[EM] 3 or more choices - Condorcet

[robert bristow-johnson]

On 9/28/12 4:11 PM, DNOW1 at aol.com wrote:
> A > B
>
> Choice C comes along.
>
> C may - head to head ---
>
> 1. Beat both
> C > A
> C > B
> 2. Lose to both
> A > C
> B > C
> 3.  Beat A ---- BUT lose to B
> C > A > B > C
>
> Thus, obviously, a tiebreaker is needed in case 3.
> Obviously perhaps Approval.
>
> i.e. BOTH number votes and YES/NO Approval votes.
>
> Obviously much more complex with 4 or more choices.
> ---
> ANY election reform method in the U.S.A. has to get past the math 
> challeged appointed folks in SCOTUS.
>
> i.e. ANY reform must be REALLY SIMPLE.

well, there is Ranked-Pairs and there is MinMax.  for a cycle involving 
only 3 candidates, both will elect the same candidate and the same 
candidate as Schulze (which appears to be the "best" method according to 
a few different criteria, but is *not* simple).

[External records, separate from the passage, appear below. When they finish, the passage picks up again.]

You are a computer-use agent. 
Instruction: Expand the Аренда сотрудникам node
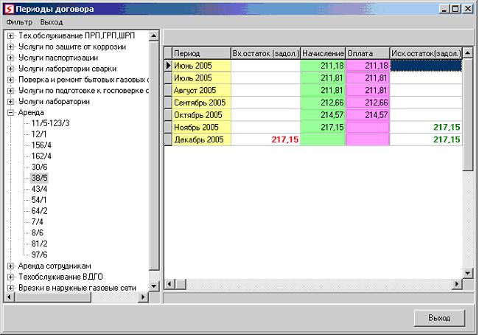(11, 266)
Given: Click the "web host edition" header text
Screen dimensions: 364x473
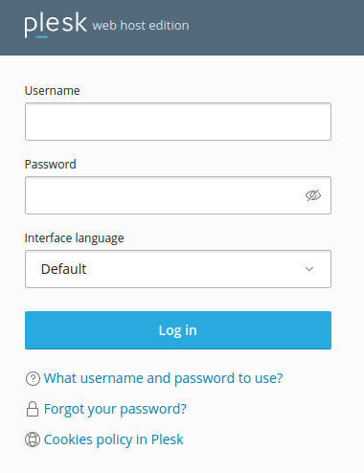Looking at the screenshot, I should point(141,26).
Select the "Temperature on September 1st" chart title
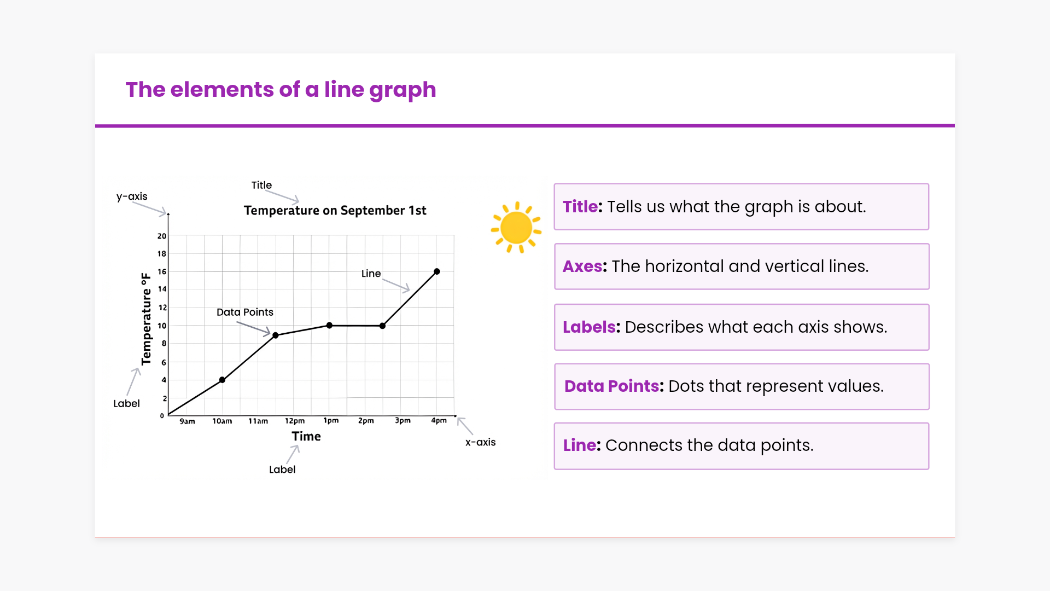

the methods may diverge when there are 4 or more candidates in the Smith 
set, but i would bet that in a public, governmental election using a 
ranked ballot decided by a Condorcet compliant method, that this would 
never ever ever happen.  a cycle will rarely happen and a cycle greater 
than a simple ring of 3 is far more unlikely.

nonetheless, if it were to happen, any of these methods will resolve the 
election unless it truly is a tie, like 3 groups of voters of exactly 
the same size all voting A>B>C (33%), or B>C>A (33%), or C>A>B (33%).  
this is comparable to a simple two-person FPTP election with a dead tie 
(and we actually had that in Burlington for the Democratic mayoral 
caucus last December: there were 4 candidates and 3 rounds and the last 
round came out to be a 540-540 tie).  then the law needs to deal with 
that with either another election or with drawing lots or perhaps a 
legislative tie-breaking decision.  but that would be no different 
regarding a perfectly symmetrical Condorcet cycle.


-- 

r b-j                  rbj at audioimagination.com

"Imagination is more important than knowledge."